Gracia merasa miris dengan hidupnya, ibu mana yang enggan menatap wajah anaknya?
Gracia tau, ada konflik di antara wajah nya yang sangat mirip dengan Papanya, Gracia juga tau bahwa ibu kandungnya itu sangat benci dengan bentuk wajah yang mirip ini. Anehnya, sampai sekarang pun tidak ada yang mau menjelaskan apa yang terjadi di antara masa lalu orang tuanya dulu.
Namun, dari beberapa hal yang Laura ucapkan saat dirinya sedang lepas kendali ketika sedang marah, Gracia bisa menyimpulkan bahwa kelahirannya ini hanyalah aib buat keluarga.
Tidak ada yang perlu di salahkan atas kejadian itu, bukankah takdir setiap orang berbeda-beda?
"Gue mau kesepakatan yang dulu gue buat jangan di lanjutin apa susahnya?"
"Ga ada yang sudah sih, itu mudah hanya saja gue yang sekarang susah lepasin dia gimana?"
"Lo gila Albern!"
Langkah Gracia tak sengaja tertahan saat Indra pendengaran nya menangkap percakapan antara dua orang laki-laki yang Gracia yakin salah satunya dia kenal. Albern. Sayangnya lawan bicara Albern saat ini sedang memunggungi Gracia jadilah Gracia tidak dapat melihat wajah orang itu.
Tapi, Sepertinya mereka sedang membicarakan hal yang serius.
Mengapa Gracia menjadi sangat kepo? Daripada ketahuan menguping percakapan orang lain lebih baik Gracia segera pulang. Lagipula untuk saat ini Gracia tidak mau bertemu dengan, Albern guna menjauhi suasana awkward yang mungkin saja akan terjadi.
•••••
Kenapa hari ini rasanya sangat melelahkan? Huh pantas saja Gracia merasa lelah ternyata dia belum makan dari pagi, dan sekarang harus menempuh perjalanan pulang dengan jalan kaki. Manusia mana yang akan mempunyai tenaga sekuat itu?
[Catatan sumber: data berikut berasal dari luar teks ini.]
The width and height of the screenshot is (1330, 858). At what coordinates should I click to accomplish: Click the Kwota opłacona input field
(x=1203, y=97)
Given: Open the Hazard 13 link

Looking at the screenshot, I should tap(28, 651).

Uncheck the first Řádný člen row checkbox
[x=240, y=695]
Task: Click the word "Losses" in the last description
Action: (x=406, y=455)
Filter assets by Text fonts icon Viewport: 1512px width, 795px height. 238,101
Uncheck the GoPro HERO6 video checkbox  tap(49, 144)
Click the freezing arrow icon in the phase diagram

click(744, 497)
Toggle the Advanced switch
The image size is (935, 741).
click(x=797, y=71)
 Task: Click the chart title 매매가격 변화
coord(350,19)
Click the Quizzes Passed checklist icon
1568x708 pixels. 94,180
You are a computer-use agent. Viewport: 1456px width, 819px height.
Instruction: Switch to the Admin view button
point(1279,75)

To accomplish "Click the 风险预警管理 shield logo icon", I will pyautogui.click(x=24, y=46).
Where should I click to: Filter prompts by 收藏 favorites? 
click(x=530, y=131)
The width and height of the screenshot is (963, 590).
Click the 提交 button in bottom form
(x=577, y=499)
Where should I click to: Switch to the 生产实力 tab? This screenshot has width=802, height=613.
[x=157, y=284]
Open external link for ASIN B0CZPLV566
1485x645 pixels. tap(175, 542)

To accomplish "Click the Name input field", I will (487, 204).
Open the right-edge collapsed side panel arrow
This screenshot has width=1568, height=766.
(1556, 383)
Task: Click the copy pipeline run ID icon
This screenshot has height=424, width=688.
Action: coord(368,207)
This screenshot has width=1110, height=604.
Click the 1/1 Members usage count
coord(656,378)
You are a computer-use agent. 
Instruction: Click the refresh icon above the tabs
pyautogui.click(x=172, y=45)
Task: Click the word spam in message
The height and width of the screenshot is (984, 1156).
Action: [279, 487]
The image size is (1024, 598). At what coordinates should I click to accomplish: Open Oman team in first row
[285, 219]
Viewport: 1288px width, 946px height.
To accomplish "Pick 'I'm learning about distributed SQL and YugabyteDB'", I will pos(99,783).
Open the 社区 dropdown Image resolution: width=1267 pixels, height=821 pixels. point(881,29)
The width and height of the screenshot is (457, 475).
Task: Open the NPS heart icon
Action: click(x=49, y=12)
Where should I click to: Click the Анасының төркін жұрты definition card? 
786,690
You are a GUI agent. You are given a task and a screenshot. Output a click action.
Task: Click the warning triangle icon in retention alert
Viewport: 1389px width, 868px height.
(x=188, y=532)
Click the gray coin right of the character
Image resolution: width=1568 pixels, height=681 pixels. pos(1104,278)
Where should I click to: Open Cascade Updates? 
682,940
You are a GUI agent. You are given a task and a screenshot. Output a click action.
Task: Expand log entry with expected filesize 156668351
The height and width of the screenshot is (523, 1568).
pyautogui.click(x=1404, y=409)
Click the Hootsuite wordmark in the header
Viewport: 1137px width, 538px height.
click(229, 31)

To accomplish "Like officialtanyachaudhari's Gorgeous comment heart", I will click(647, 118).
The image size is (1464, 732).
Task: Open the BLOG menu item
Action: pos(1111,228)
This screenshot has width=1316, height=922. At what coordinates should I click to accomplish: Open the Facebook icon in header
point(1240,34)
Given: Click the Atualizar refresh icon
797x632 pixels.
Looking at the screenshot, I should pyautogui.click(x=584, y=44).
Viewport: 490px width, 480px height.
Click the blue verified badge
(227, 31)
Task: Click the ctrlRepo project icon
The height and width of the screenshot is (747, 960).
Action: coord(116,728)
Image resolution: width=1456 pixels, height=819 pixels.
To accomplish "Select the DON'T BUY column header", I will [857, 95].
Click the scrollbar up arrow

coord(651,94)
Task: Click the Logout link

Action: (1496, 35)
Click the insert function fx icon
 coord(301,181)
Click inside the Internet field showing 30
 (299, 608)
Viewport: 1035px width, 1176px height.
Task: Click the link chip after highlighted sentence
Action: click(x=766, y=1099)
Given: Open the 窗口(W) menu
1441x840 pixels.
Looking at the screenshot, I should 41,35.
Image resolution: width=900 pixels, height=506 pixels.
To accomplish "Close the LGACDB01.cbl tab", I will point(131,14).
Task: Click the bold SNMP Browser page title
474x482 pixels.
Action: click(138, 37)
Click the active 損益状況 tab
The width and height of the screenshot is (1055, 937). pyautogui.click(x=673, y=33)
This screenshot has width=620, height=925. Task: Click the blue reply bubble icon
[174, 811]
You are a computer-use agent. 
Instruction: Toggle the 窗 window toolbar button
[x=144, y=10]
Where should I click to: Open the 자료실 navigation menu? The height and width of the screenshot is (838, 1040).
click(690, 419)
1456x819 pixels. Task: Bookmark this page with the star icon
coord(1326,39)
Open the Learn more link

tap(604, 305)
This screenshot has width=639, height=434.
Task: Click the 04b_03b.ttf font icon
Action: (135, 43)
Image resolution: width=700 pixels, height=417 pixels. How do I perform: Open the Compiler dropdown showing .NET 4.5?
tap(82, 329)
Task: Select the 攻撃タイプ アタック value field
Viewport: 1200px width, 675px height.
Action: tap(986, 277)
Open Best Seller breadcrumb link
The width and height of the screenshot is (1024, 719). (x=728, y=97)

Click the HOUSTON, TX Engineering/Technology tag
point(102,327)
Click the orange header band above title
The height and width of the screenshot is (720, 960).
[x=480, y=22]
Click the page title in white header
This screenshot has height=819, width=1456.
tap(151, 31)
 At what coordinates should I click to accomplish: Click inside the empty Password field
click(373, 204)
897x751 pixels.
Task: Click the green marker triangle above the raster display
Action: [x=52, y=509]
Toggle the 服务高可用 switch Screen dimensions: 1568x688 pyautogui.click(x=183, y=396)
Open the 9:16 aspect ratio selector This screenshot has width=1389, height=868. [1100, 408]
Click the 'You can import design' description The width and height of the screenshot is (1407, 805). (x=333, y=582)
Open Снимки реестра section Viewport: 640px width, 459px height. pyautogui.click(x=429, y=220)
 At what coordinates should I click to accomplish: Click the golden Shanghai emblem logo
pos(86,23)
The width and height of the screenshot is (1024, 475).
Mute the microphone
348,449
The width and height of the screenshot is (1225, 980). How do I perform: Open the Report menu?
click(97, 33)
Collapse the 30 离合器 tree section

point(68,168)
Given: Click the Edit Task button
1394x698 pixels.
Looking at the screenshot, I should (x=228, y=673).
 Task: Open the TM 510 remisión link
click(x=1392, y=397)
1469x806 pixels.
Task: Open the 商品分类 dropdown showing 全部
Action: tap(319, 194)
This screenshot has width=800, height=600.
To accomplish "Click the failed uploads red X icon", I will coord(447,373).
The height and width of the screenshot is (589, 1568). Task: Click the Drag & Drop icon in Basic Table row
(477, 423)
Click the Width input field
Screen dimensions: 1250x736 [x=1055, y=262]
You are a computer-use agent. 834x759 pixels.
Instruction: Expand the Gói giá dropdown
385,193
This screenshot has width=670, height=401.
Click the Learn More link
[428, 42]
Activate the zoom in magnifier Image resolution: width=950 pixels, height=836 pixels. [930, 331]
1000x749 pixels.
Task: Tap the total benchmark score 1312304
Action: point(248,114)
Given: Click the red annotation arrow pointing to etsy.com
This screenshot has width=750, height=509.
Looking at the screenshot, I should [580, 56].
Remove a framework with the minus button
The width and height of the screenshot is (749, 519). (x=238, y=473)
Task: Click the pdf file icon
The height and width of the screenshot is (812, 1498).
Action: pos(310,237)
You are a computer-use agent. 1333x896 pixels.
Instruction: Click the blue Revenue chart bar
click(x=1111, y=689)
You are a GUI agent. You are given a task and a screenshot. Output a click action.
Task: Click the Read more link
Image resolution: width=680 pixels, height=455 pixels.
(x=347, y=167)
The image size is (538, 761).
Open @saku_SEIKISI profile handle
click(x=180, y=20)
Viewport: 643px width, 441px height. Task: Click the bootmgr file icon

Kalau saja saat pagi Gracia tidak lupa membawa uang ke sekolah mungkin saat ini dia tidak akan berjalan kaki seperti ini.
Menghela nafas panjang gadis beriris coklat itu berhenti sejenak guna mengistirahatkan badannya yang terasa lemas.
"AWAS!!"
Suara nyaring seorang perempuan mengagetkan Gracia.
Ntah dari mana arah datangnya, tiba-tiba sebuah bola melayang ke arahnya.
Gadis itu memejamkan matanya kuat, mendadak pikirannya blank Gracia hanya bisa membayangkan bagaimana keadaan badannya nanti yang sekarang saja sudah terasa sangat lemas.
Bruk!
Kenapa tidak terasa sakit?
Gracia membuka matanya perlahan.
"Lo ga papa?"
Gracia sedikit membola saat melihat tangan seseorang yang tepat berada di depan wajahnya dengan bola yang terlihat melekat di tangan itu.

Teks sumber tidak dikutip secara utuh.